In some embodiments the composition comprises a carrageenan or a mixture of a carrageenans at a concentration of 0.01% to 10% w/w, preferably at a concentration of 0.01% to about 5% or 1% to about 7% w/w.

In some embodiments, the composition includes lecithin. In some embodiments, the composition further includes lecithin. Lecithin is a generic term to designate any group of fatty substances occurring in animal and plant tissues that are composed of phosphoric acid, choline, fatty acids, glycerol, glycolipids, triglycerides, and phospholipids (e.g., phosphatidylcholine, phosphatidylethanolamine, and phosphatidylinositol).
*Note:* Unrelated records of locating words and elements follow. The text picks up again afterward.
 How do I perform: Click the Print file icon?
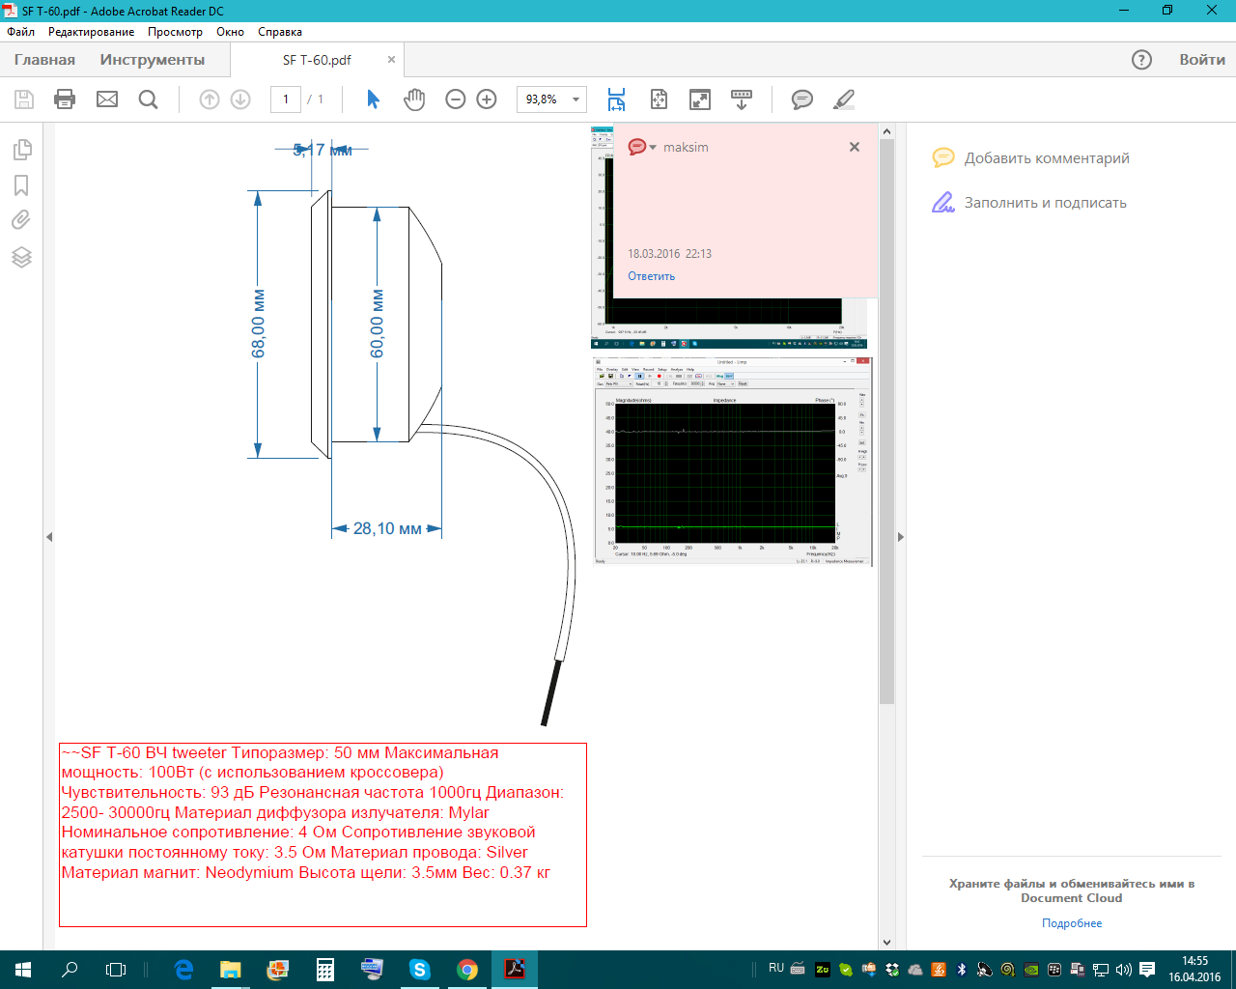[65, 99]
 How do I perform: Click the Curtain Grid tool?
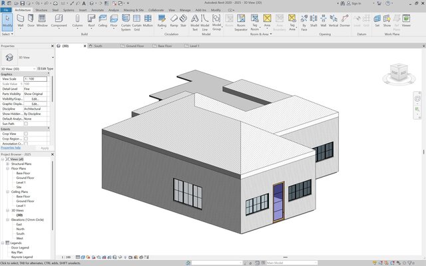136,19
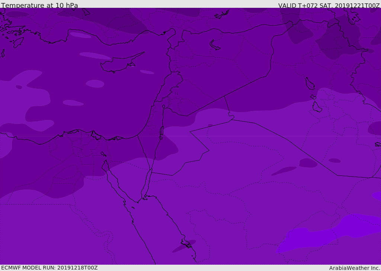The height and width of the screenshot is (271, 381).
Task: Click the ArabiaWeather Inc. credit text
Action: 354,268
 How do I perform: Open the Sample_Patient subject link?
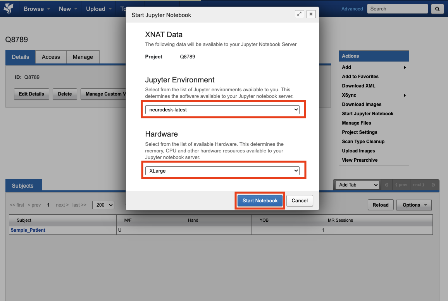coord(28,230)
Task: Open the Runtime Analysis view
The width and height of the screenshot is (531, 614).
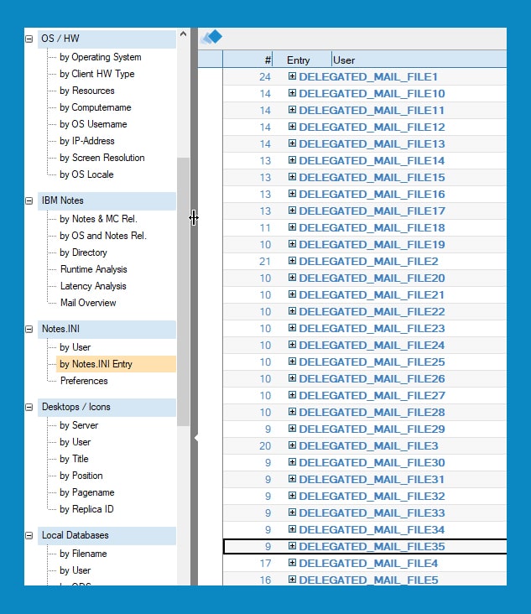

For example, soybean-derived lecithin dietary supplements are composed of 19-21% phosphatidylcholine, 8-20% phosphatidylethanolamine, 20-21% inositol phosphatides, 33- 35% soybean oil, 2-5% sterols, 5% carbohydrates/free, 1%» moisture, and 5-11% other phosphatides.

Lecithin has low solubility in water, but is an excellent emulsifier. In aqueous solution, its phospholipids can form either liposomes, bilayer sheets, micelles, or lamellar structures, depending on hydration and temperature. This results in a type of surfactant that usually is classified as amphipathic. Lecithin is sold as a food supplement and for medical uses. In some embodiments the composition comprises Lecithin at a concentration of 0% to 10% w/w, preferably at a concentration of about 2% to 8% w/w or about 5% w/w.
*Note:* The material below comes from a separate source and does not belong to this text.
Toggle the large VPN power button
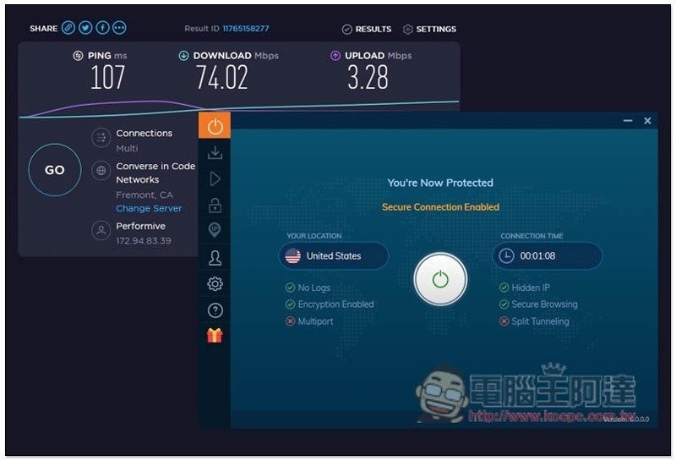tap(439, 278)
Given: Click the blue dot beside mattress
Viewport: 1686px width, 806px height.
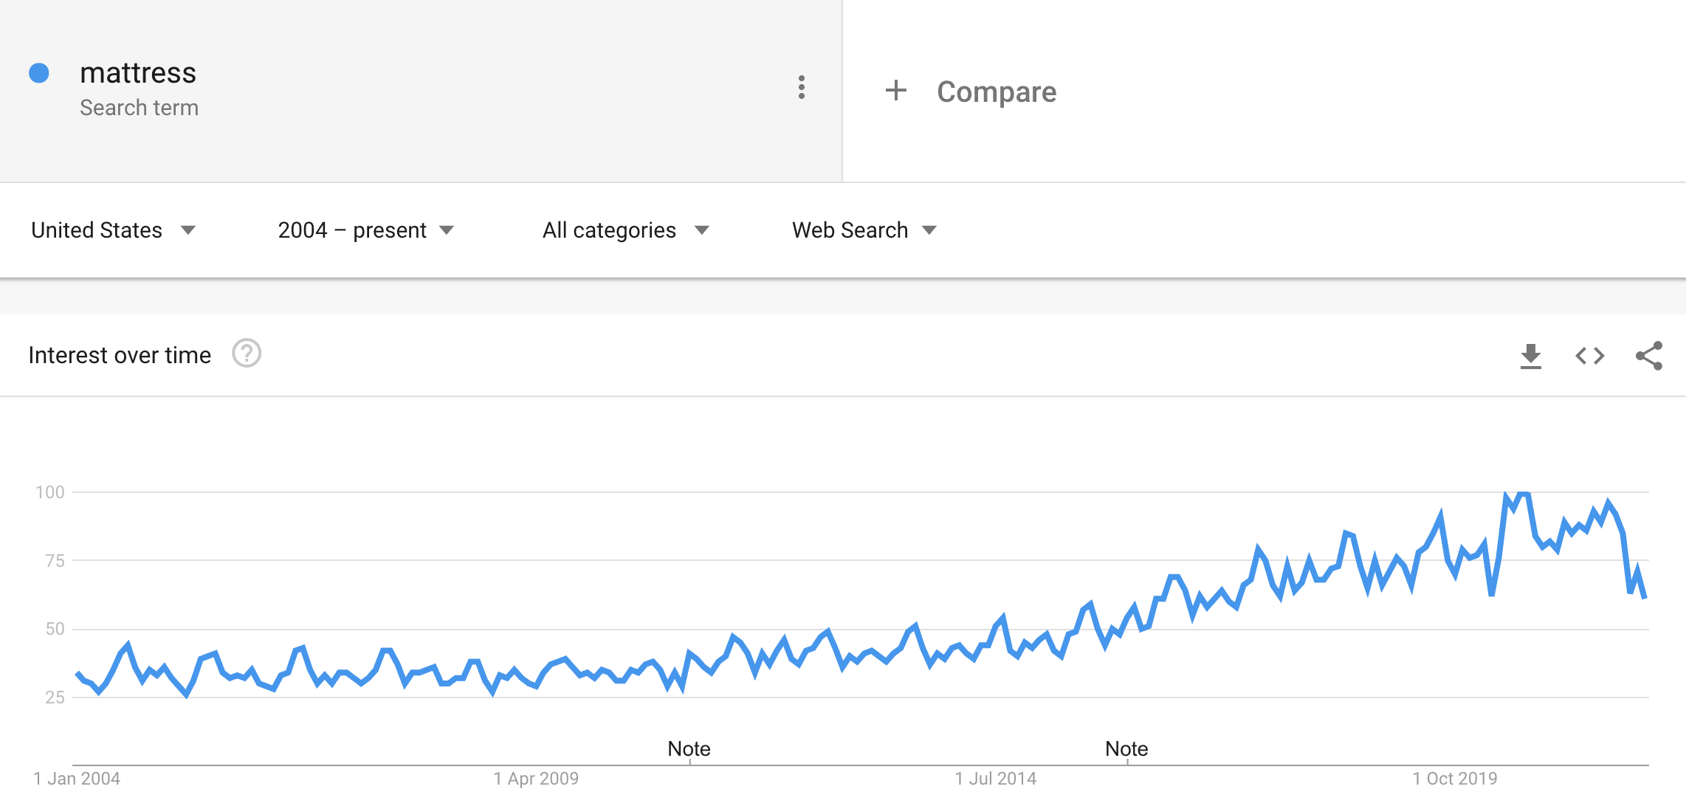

In some embodiments, the composition includes beeswax. In some embodiments, the composition further includes beeswax. Beeswax is a natural wax produced in the bee hive of honey bees of the genus Apis. It consists mainly of fatty acid esters and long-chain alcohols. Beeswax has food, cosmetic and pharmaceutical applications. For example, beeswax known as food additive E901, is used in small quantities as a glazing agent to prevent water loss, or used to provide surface protection for some fruits. Soft gelatin capsules and tablet coatings may also incorporate E901.

In some embodiments the composition comprises a beeswax at a concentration of 0% to 10% w/w, preferably at a concentration of about 1% w/w.

Therefore, an emulsifier selected from λ-carrageenan, κ-carrageenan, i-carrageenan, monoglyceride, diglyceride, lecithin, beeswax or any mixture thereof, when formulated with a cannabinoid or cannabinoid extract, and optionally an edible oil and/or one or more pharmaceutical excipient provides sustained or extended release of cannabinoids.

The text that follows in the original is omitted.